Because these two aspects are present and are particular to code, the interplay between them is particularly interesting, and, in fact, I believe it is the locus of a new type of creative writing practice in which code itself is the thing written. That is, programming does not inform creative writing or vice versa; the same activity is, completely, both a programming practice and a creative writing practice.

Here are some programming practices and a description of how they engage these two levels of meaning:

Refactoring. The process of revising a program so that it is streamlined, clear, and meets coding guidelines or “best practices.” This mainly engages the level of machine semantics, at least in most of my refactoring, but it also deals to some extent with the level of human meaning because comments may be added and the program may be reorganized for the purpose of better understanding. However, the changes being made in refactoring are usually straightforward, aimed at better engineering and adherence to standards. There may be an art of programming, but it is hard to see refactoring as an imaginative or poetic process.
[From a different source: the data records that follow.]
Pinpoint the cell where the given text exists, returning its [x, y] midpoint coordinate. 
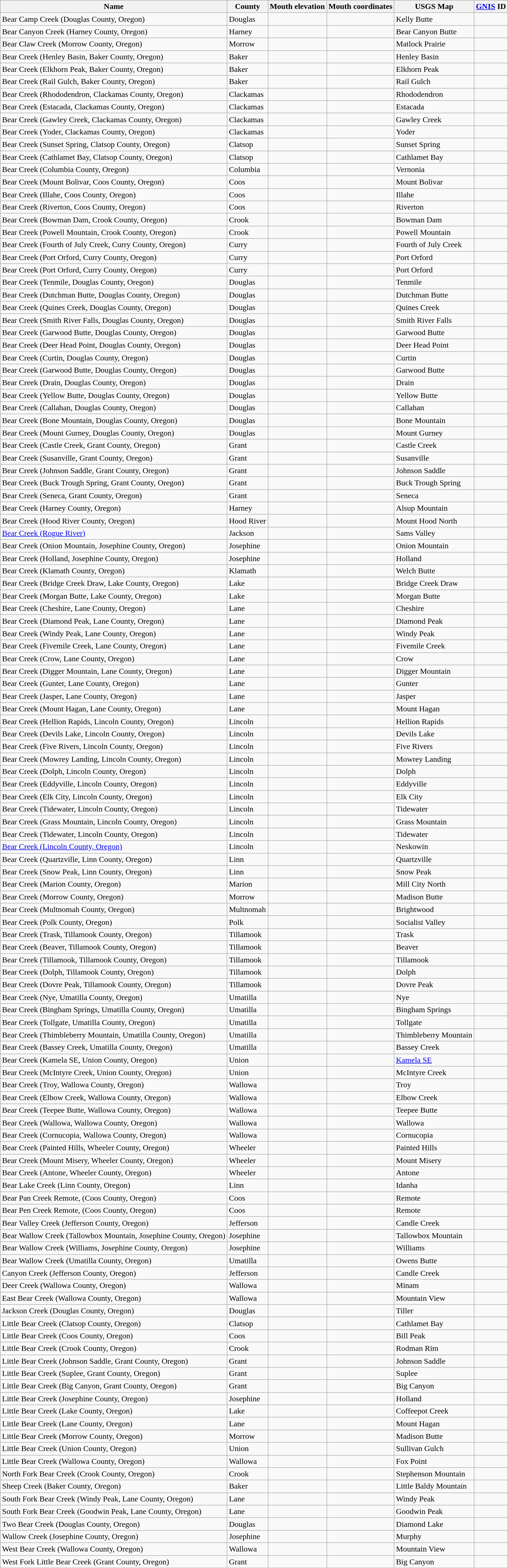
Two Bear Creek (Douglas County, Oregon) [114, 1524]
Bear Creek (Gunter, Lane County, Oregon) [114, 684]
East Bear Creek (Wallowa County, Oregon) [114, 1298]
Wallow Creek (Josephine County, Oregon) [114, 1536]
Yoder [434, 132]
Socialist Valley [434, 922]
Bear Creek (Bingham Springs, Umatilla County, Oregon) [114, 1010]
Dutchman Butte [434, 295]
Polk [247, 922]
Bear Creek (Sunset Spring, Clatsop County, Oregon) [114, 144]
Callahan [434, 408]
GNIS ID [491, 7]
Smith River Falls [434, 320]
Bear Creek (Castle Creek, Grant County, Oregon) [114, 445]
Bear Creek (Yellow Butte, Douglas County, Oregon) [114, 395]
Hellion Rapids [434, 721]
Bear Camp Creek (Douglas County, Oregon) [114, 19]
Alsup Mountain [434, 508]
Eddyville [434, 784]
Klamath [247, 571]
Bear Creek (Deer Head Point, Douglas County, Oregon) [114, 345]
County [247, 7]
Bear Creek (Lincoln County, Oregon) [114, 847]
Sheep Creek (Baker County, Oregon) [114, 1486]
Bassey Creek [434, 1047]
Antone [434, 1173]
Fourth of July Creek [434, 245]
South Fork Bear Creek (Windy Peak, Lane County, Oregon) [114, 1499]
Morgan Butte [434, 596]
Little Bear Creek (Morrow County, Oregon) [114, 1436]
Mowrey Landing [434, 759]
Bear Creek (Yoder, Clackamas County, Oregon) [114, 132]
Little Bear Creek (Wallowa County, Oregon) [114, 1461]
Rail Gulch [434, 82]
Bear Creek (Nye, Umatilla County, Oregon) [114, 997]
Jasper [434, 696]
Thimbleberry Mountain [434, 1035]
Bear Creek (Marion County, Oregon) [114, 884]
Bear Creek (Eddyville, Lincoln County, Oregon) [114, 784]
Little Bear Creek (Union County, Oregon) [114, 1449]
Bear Creek (Illahe, Coos County, Oregon) [114, 195]
Bear Creek (Johnson Saddle, Grant County, Oregon) [114, 470]
Matlock Prairie [434, 44]
Mount Bolivar [434, 182]
Tiller [434, 1311]
Bear Claw Creek (Morrow County, Oregon) [114, 44]
Mouth coordinates [360, 7]
Five Rivers [434, 746]
Little Bear Creek (Lane County, Oregon) [114, 1424]
Elkhorn Peak [434, 69]
Bear Creek (Jasper, Lane County, Oregon) [114, 696]
Jackson [247, 533]
Quines Creek [434, 307]
Cornucopia [434, 1135]
Bear Creek (Gawley Creek, Clackamas County, Oregon) [114, 119]
Drain [434, 383]
Bear Wallow Creek (Tallowbox Mountain, Josephine County, Oregon) [114, 1235]
Tenmile [434, 282]
Bear Creek (Mount Bolivar, Coos County, Oregon) [114, 182]
Bear Canyon Butte [434, 32]
Bear Creek (Mount Misery, Wheeler County, Oregon) [114, 1160]
Castle Creek [434, 445]
Painted Hills [434, 1147]
Estacada [434, 107]
Idanha [434, 1185]
Deer Head Point [434, 345]
Bear Creek (Five Rivers, Lincoln County, Oregon) [114, 746]
Bear Creek (Rogue River) [114, 533]
Sunset Spring [434, 144]
Mill City North [434, 884]
Suplee [434, 1373]
Cheshire [434, 608]
Bear Creek (Mowrey Landing, Lincoln County, Oregon) [114, 759]
Bear Lake Creek (Linn County, Oregon) [114, 1185]
Little Bear Creek (Clatsop County, Oregon) [114, 1323]
Rhododendron [434, 94]
Bingham Springs [434, 1010]
Coffeepot Creek [434, 1411]
Devils Lake [434, 734]
Bear Creek (Kamela SE, Union County, Oregon) [114, 1060]
Elbow Creek [434, 1097]
Bear Valley Creek (Jefferson County, Oregon) [114, 1223]
Riverton [434, 207]
Deer Creek (Wallowa County, Oregon) [114, 1285]
Hood River [247, 521]
Little Bear Creek (Lake County, Oregon) [114, 1411]
Bear Creek (Bowman Dam, Crook County, Oregon) [114, 220]
Bear Pen Creek Remote, (Coos County, Oregon) [114, 1210]
Bear Creek (Antone, Wheeler County, Oregon) [114, 1173]
Tollgate [434, 1022]
Bear Creek (Teepee Butte, Wallowa County, Oregon) [114, 1110]
Bear Creek (Smith River Falls, Douglas County, Oregon) [114, 320]
Crow [434, 659]
Bear Creek (Dutchman Butte, Douglas County, Oregon) [114, 295]
Bear Creek (Elkhorn Peak, Baker County, Oregon) [114, 69]
Stephenson Mountain [434, 1474]
Marion [247, 884]
Little Bear Creek (Suplee, Grant County, Oregon) [114, 1373]
Bear Canyon Creek (Harney County, Oregon) [114, 32]
Elk City [434, 797]
Bone Mountain [434, 420]
Jackson Creek (Douglas County, Oregon) [114, 1311]
Quartzville [434, 859]
Bear Creek (Estacada, Clackamas County, Oregon) [114, 107]
Bear Creek (Tillamook, Tillamook County, Oregon) [114, 960]
Bear Creek (Quines Creek, Douglas County, Oregon) [114, 307]
Bear Creek (Snow Peak, Linn County, Oregon) [114, 872]
Buck Trough Spring [434, 483]
Bear Creek (Morrow County, Oregon) [114, 897]
Bear Creek (McIntyre Creek, Union County, Oregon) [114, 1072]
Bear Creek (Columbia County, Oregon) [114, 170]
Rodman Rim [434, 1348]
Bear Creek (Bone Mountain, Douglas County, Oregon) [114, 420]
Owens Butte [434, 1260]
Bridge Creek Draw [434, 583]
Fox Point [434, 1461]
Bear Creek (Tollgate, Umatilla County, Oregon) [114, 1022]
Vernonia [434, 170]
Sams Valley [434, 533]
Bear Creek (Riverton, Coos County, Oregon) [114, 207]
Bear Creek (Polk County, Oregon) [114, 922]
Digger Mountain [434, 671]
Little Bear Creek (Josephine County, Oregon) [114, 1398]
Mouth elevation [297, 7]
Bear Creek (Cheshire, Lane County, Oregon) [114, 608]
Little Bear Creek (Big Canyon, Grant County, Oregon) [114, 1386]
Illahe [434, 195]
Bear Creek (Dolph, Tillamook County, Oregon) [114, 972]
Susanville [434, 458]
Bear Creek (Multnomah County, Oregon) [114, 909]
Kamela SE [434, 1060]
Dovre Peak [434, 985]
Bear Creek (Seneca, Grant County, Oregon) [114, 495]
Mount Hood North [434, 521]
Bear Creek (Mount Hagan, Lane County, Oregon) [114, 709]
Teepee Butte [434, 1110]
Little Bear Creek (Crook County, Oregon) [114, 1348]
Bear Creek (Mount Gurney, Douglas County, Oregon) [114, 433]
Bear Creek (Devils Lake, Lincoln County, Oregon) [114, 734]
Bear Creek (Henley Basin, Baker County, Oregon) [114, 57]
Bear Creek (Dolph, Lincoln County, Oregon) [114, 772]
Bear Creek (Drain, Douglas County, Oregon) [114, 383]
Bear Creek (Buck Trough Spring, Grant County, Oregon) [114, 483]
Bear Creek (Cornucopia, Wallowa County, Oregon) [114, 1135]
South Fork Bear Creek (Goodwin Peak, Lane County, Oregon) [114, 1511]
Bill Peak [434, 1336]
Bear Creek (Morgan Butte, Lake County, Oregon) [114, 596]
Murphy [434, 1536]
Gawley Creek [434, 119]
Bear Creek (Thimbleberry Mountain, Umatilla County, Oregon) [114, 1035]
Bear Creek (Elbow Creek, Wallowa County, Oregon) [114, 1097]
Bear Wallow Creek (Williams, Josephine County, Oregon) [114, 1248]
Bear Creek (Onion Mountain, Josephine County, Oregon) [114, 546]
Little Bear Creek (Johnson Saddle, Grant County, Oregon) [114, 1361]
Bear Creek (Rail Gulch, Baker County, Oregon) [114, 82]
Bear Creek (Grass Mountain, Lincoln County, Oregon) [114, 822]
Multnomah [247, 909]
Name [114, 7]
Canyon Creek (Jefferson County, Oregon) [114, 1273]
Minam [434, 1285]
Bear Creek (Harney County, Oregon) [114, 508]
Bear Creek (Elk City, Lincoln County, Oregon) [114, 797]
Bear Creek (Painted Hills, Wheeler County, Oregon) [114, 1147]
USGS Map [434, 7]
Bear Creek (Quartzville, Linn County, Oregon) [114, 859]
Bear Creek (Cathlamet Bay, Clatsop County, Oregon) [114, 157]
Bear Creek (Rhododendron, Clackamas County, Oregon) [114, 94]
Little Bear Creek (Coos County, Oregon) [114, 1336]
Bear Creek (Klamath County, Oregon) [114, 571]
Neskowin [434, 847]
Bear Creek (Susanville, Grant County, Oregon) [114, 458]
Curtin [434, 357]
North Fork Bear Creek (Crook County, Oregon) [114, 1474]
Bear Creek (Wallowa, Wallowa County, Oregon) [114, 1122]
Bear Creek (Holland, Josephine County, Oregon) [114, 558]
Fivemile Creek [434, 646]
Grass Mountain [434, 822]
Nye [434, 997]
Sullivan Gulch [434, 1449]
Bear Creek (Hellion Rapids, Lincoln County, Oregon) [114, 721]
Diamond Peak [434, 621]
Powell Mountain [434, 232]
Bear Creek (Trask, Tillamook County, Oregon) [114, 934]
Williams [434, 1248]
Bear Creek (Diamond Peak, Lane County, Oregon) [114, 621]
Bear Creek (Powell Mountain, Crook County, Oregon) [114, 232]
Bear Creek (Windy Peak, Lane County, Oregon) [114, 634]
Kelly Butte [434, 19]
Bear Creek (Digger Mountain, Lane County, Oregon) [114, 671]
Bear Creek (Bridge Creek Draw, Lake County, Oregon) [114, 583]
Seneca [434, 495]
Bear Creek (Fivemile Creek, Lane County, Oregon) [114, 646]
Mount Gurney [434, 433]
Yellow Butte [434, 395]
Henley Basin [434, 57]
Mount Misery [434, 1160]
Tallowbox Mountain [434, 1235]
West Fork Little Bear Creek (Grant County, Oregon) [114, 1561]
Columbia [247, 170]
Welch Butte [434, 571]
Bear Creek (Bassey Creek, Umatilla County, Oregon) [114, 1047]
Bear Creek (Callahan, Douglas County, Oregon) [114, 408]
West Bear Creek (Wallowa County, Oregon) [114, 1549]
McIntyre Creek [434, 1072]
Brightwood [434, 909]
Snow Peak [434, 872]
Goodwin Peak [434, 1511]
Bear Creek (Troy, Wallowa County, Oregon) [114, 1085]
Little Baldy Mountain [434, 1486]
Bear Pan Creek Remote, (Coos County, Oregon) [114, 1198]
Beaver [434, 947]
Bear Creek (Curtin, Douglas County, Oregon) [114, 357]
Bear Creek (Crow, Lane County, Oregon) [114, 659]
Bowman Dam [434, 220]
Bear Creek (Beaver, Tillamook County, Oregon) [114, 947]
Troy [434, 1085]
Bear Creek (Hood River County, Oregon) [114, 521]
Bear Wallow Creek (Umatilla County, Oregon) [114, 1260]
Bear Creek (Dovre Peak, Tillamook County, Oregon) [114, 985]
Bear Creek (Fourth of July Creek, Curry County, Oregon) [114, 245]
Bear Creek (Tenmile, Douglas County, Oregon) [114, 282]
Gunter [434, 684]
Onion Mountain [434, 546]
Trask [434, 934]
Diamond Lake [434, 1524]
Compression. This is undertaken by those participating in Perl Golf, where the object is to write a program in as few “strokes,” or keystrokes, as possible. The problem to be solved is fixed and the goal is to accomplish a solution with extreme economy in program size. This mainly engages the level of human meaning — and then, only as a side effect. Compressed programs must all do the same task, so their machine semantics must be the same, but shorter ones will often (not always) be significantly harder to understand. Analogies can be drawn to constrained writing and competitive traditions of poem-writing, but, for different reasons than with refactoring, it is difficult to see this practice as highly expressive or poetic.
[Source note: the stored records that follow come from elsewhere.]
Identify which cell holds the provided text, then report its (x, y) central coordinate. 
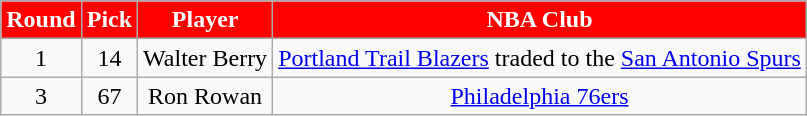
Portland Trail Blazers traded to the San Antonio Spurs (540, 58)
67 (109, 96)
NBA Club (540, 20)
1 (41, 58)
Player (206, 20)
Philadelphia 76ers (540, 96)
14 (109, 58)
Walter Berry (206, 58)
Ron Rowan (206, 96)
Round (41, 20)
3 (41, 96)
Pick (109, 20)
Obfuscated coding. Competitors are invited to write short programs that do anything they like while making the code for these programs intentionally hard to understand. Both levels are deeply engaged, with programmers having the option to pursue unusual machine function and to cloak the human meaning of their programs in clever ways. Although making programs intentionally hard to understand is not the only interesting way to code with regard to human meaning, it is an effort that resists the usual values of elegance, simplicity, and clarity. In many of the best obfuscated programs, the visual appearance of the code relates interestingly to its fuction — in some cases, the code itself is used as data by the running program — and obfuscation is achieved both my making the program’s workings byzantine and by choosing very difficult-to-understand means of implementing these workings. Obfuscated coding is one type of programming that is a writing practice and is also highly creative.